Di sebuah co-working space trendy yang ramai. Laila sedang sibuk dengan ponselnya, menggulir feed sosmed sambil tersenyum puas. Seraya berbisik pada diri sendiri sambil menatap layar ponsel dengan puas,”Wah, 10.000 like dalam satu jam! Aku memang berbakat bikin orang kepo.” Ia tersenyum kecil, seolah menyadari bahwa setiap “like” itu adalah validasi kecil yang memenuhi naluri manusianya untuk diterima dan diakui.
Siapa sangka, algoritma bisa menjadi semacam dewa modern yang menentukan nasib popularitas seseorang. Namun, di balik kepuasan itu, Laila tak bisa menahan tawa kecil. Ironis, pikirnya, bagaimana orang bisa terpaku pada ilusi digital yang ia ciptakan, padahal di dunia nyata, ia bahkan belum sempat merapikan tempat tidurnya hari ini.
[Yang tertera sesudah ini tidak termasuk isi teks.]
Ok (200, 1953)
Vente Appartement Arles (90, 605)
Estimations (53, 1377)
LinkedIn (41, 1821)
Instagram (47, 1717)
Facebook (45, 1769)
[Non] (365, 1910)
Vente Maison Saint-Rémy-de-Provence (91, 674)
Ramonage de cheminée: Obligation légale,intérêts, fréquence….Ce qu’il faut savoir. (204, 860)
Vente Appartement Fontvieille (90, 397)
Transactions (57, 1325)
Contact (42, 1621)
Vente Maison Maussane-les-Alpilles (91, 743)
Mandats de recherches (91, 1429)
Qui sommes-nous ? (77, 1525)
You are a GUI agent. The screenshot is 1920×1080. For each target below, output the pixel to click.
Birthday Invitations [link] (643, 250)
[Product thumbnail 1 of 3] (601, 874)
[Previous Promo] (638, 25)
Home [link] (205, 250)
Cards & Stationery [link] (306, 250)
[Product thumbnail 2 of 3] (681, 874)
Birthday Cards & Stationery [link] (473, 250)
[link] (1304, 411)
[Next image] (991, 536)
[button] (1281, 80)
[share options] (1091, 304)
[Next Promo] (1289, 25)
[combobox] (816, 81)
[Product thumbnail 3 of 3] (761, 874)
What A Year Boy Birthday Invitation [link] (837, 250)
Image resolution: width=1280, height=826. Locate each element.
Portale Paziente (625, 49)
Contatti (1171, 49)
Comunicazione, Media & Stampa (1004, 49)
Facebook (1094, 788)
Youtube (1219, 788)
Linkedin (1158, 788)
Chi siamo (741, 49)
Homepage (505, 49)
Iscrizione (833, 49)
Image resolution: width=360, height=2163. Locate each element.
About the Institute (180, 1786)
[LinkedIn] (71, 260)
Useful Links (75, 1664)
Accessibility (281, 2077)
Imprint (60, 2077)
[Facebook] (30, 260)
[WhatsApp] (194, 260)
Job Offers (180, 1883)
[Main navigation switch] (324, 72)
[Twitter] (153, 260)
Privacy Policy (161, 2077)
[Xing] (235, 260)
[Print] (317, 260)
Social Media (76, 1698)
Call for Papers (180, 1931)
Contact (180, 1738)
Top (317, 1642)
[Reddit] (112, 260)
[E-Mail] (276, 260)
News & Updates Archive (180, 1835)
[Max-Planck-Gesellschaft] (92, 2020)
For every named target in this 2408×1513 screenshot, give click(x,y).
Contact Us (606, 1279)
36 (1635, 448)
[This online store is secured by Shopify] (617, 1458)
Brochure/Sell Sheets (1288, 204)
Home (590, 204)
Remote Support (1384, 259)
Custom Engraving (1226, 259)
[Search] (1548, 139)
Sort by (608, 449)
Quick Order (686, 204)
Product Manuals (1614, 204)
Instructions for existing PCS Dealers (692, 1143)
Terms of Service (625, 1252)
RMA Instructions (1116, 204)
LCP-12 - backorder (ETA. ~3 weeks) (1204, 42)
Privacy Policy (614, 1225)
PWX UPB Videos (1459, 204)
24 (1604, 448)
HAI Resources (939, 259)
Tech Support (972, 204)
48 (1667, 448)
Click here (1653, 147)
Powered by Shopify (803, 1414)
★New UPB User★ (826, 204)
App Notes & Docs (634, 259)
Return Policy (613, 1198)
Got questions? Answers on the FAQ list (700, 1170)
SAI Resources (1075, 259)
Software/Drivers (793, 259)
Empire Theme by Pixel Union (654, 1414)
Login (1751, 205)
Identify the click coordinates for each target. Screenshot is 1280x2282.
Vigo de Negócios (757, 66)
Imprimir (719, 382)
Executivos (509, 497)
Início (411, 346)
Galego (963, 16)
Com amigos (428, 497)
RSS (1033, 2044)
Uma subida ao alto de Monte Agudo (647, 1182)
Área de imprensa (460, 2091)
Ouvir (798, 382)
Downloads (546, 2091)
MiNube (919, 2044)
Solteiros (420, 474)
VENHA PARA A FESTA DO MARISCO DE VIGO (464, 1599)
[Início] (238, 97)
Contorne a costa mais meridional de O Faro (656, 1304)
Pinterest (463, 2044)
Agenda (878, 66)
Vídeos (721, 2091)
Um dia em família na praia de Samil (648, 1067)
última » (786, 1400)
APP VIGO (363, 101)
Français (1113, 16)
Sungguh, di zaman ini, bakat sejati mungkin bukan lagi soal menciptakan karya besar, melainkan membuat orang asing rela menghabiskan waktu berharga mereka untuk mengklik dua kali pada foto sarapan yang sempurna—walau sebenarnya itu cuma sekedar repost dari bulan lalu.
Reza, sahabatnya, duduk di seberang Laila, sambil menyeruput kopinya dengan santai,”Jadi, berapa banyak orang yang sudah kau bikin depresi hari ini?” Ia bertanya sambil tersenyum lebar, seolah-olah sedang menanyakan hal paling normal di dunia. Matanya berkilat nakal, tahu betul bahwa pertanyaannya akan membuat Laila berpikir sejenak. Reza selalu punya cara untuk menyelipkan komentar yang tajam dengan candaan yang ringan, seolah mengukur berapa banyak “korban” yang jatuh akibat kehidupan digital Laila yang tampak sempurna. Baginya, ini bukan tentang menghakimi, melainkan lebih seperti menghitung poin dalam permainan yang tak ada akhirnya—permainan di mana foto brunch dan selfie sempurna menjadi alat ukur kebahagiaan orang lain. Reza menikmati momen itu, menunggu reaksi Laila, yang tentu saja, akan menambah poin di sisi hiburan sore ini.
“Hah? Maksud kamu?” Laila terkejut, lalu tertawa.
“Kamu tahu, kan? Setiap foto sempurnamu itu, bisa bikin orang-orang di luar sana merasa hidup mereka nggak ada artinya,”jelas Reza.
Sambil tertawa keras, Laila membalas,”Oh, ayolah, Reza. Jangan dramatis gitu deh! Itu kan cuma sosmed. Semua orang juga tahu, kalau hidup nyata mah lebih mirip laundry kotor daripada filter Instagram. Semua orang tahu kalau hidup nyata nggak sesempurna itu, Za.”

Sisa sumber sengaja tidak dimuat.